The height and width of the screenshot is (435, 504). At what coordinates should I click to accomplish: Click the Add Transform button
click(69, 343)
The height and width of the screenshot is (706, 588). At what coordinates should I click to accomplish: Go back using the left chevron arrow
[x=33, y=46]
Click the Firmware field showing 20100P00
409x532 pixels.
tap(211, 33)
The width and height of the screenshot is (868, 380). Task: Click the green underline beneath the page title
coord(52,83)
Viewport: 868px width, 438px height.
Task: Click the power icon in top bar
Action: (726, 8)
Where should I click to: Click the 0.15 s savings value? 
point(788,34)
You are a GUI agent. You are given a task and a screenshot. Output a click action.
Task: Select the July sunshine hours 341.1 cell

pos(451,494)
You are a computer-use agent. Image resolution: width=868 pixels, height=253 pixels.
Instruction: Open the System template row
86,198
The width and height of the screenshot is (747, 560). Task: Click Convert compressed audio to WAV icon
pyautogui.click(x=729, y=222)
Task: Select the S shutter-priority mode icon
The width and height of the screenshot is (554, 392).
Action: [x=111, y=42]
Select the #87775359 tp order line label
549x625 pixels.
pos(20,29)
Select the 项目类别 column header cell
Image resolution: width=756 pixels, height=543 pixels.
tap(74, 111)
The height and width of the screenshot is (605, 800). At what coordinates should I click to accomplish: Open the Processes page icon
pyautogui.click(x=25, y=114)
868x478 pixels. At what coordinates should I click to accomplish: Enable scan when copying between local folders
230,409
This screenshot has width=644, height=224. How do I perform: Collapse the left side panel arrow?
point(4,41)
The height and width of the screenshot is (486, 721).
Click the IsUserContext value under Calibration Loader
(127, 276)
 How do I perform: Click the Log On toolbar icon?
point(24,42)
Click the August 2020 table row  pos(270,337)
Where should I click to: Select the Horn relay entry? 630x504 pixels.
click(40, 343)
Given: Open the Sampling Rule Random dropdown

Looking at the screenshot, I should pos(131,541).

◇ ◇ ◇ ◇

* [REQUIREMENT]
Copy exactly. Include the line containing "Click the IsUserContext" and every later line through the end of the listing, and nothing else.

* [TASK ANSWER]
Click the IsUserContext value under Calibration Loader
(127, 276)
 How do I perform: Click the Log On toolbar icon?
point(24,42)
Click the August 2020 table row  pos(270,337)
Where should I click to: Select the Horn relay entry? 630x504 pixels.
click(40, 343)
Given: Open the Sampling Rule Random dropdown

Looking at the screenshot, I should pos(131,541).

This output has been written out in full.